TASK BRIEF
Only some lines are wanted: please transcribe exactly those from the one containing "Given: Click the 新增订单 button" through the end of the data, pictures excluded.

Stored data
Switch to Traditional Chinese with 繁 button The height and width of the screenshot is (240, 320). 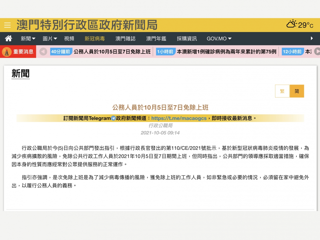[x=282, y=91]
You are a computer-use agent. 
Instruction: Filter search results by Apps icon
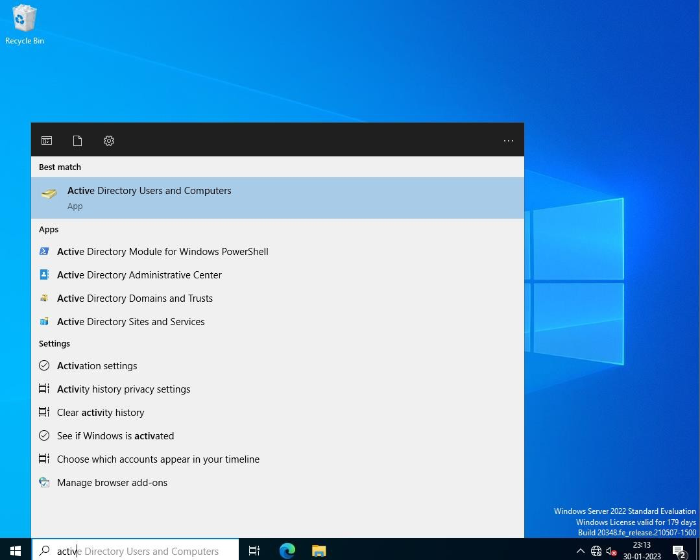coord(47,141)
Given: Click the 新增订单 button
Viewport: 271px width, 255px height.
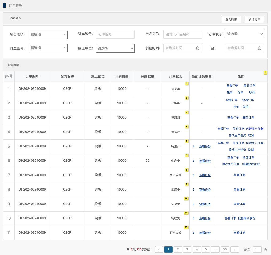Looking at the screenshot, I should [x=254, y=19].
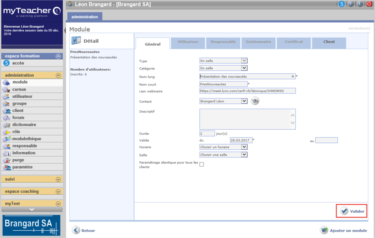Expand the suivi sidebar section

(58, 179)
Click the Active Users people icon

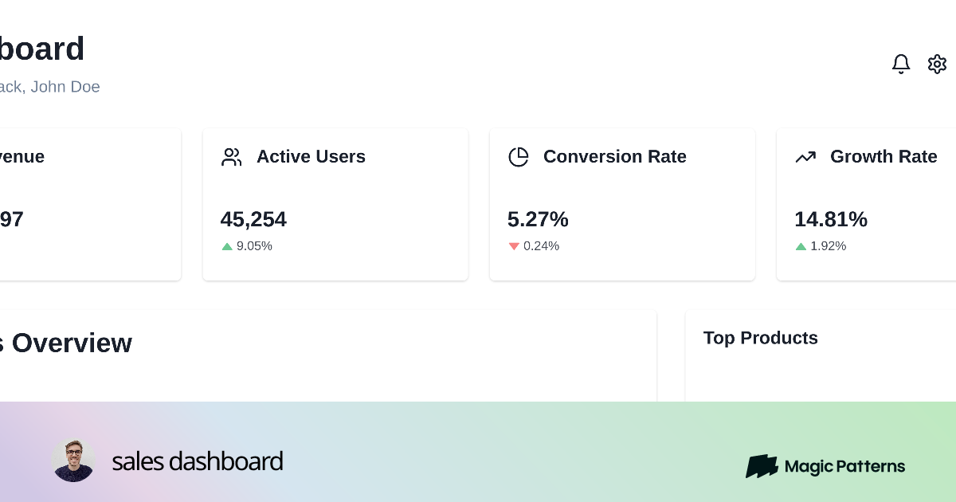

RESPONSE
Given: Click the 新增订单 button
Viewport: 271px width, 255px height.
Looking at the screenshot, I should [x=254, y=19].
Expand the suivi sidebar section

(58, 179)
Click the Active Users people icon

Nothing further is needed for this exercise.